Problem to work on
Output the entries that follow character for character. Leave every image out.

(Saved entries)
---

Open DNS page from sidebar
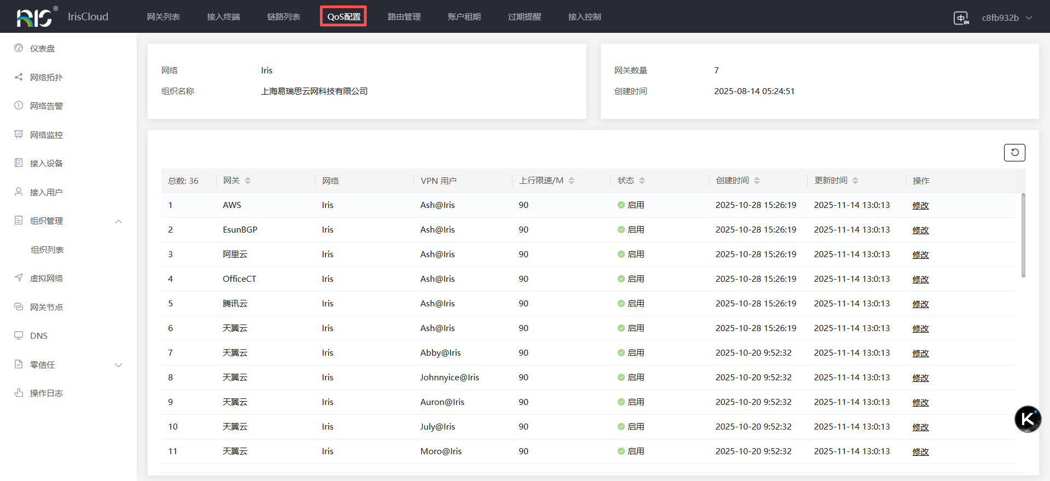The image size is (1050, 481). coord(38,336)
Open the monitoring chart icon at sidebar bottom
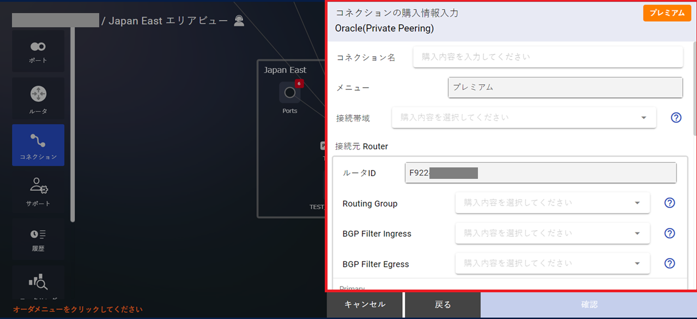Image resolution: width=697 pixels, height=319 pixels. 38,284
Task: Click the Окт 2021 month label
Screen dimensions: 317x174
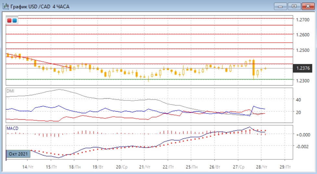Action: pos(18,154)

---

Exercise solution
Open DNS page from sidebar
The image size is (1050, 481). coord(38,336)
Open the monitoring chart icon at sidebar bottom
Image resolution: width=697 pixels, height=319 pixels. 38,284
Task: Click the Окт 2021 month label
Screen dimensions: 317x174
Action: pos(18,154)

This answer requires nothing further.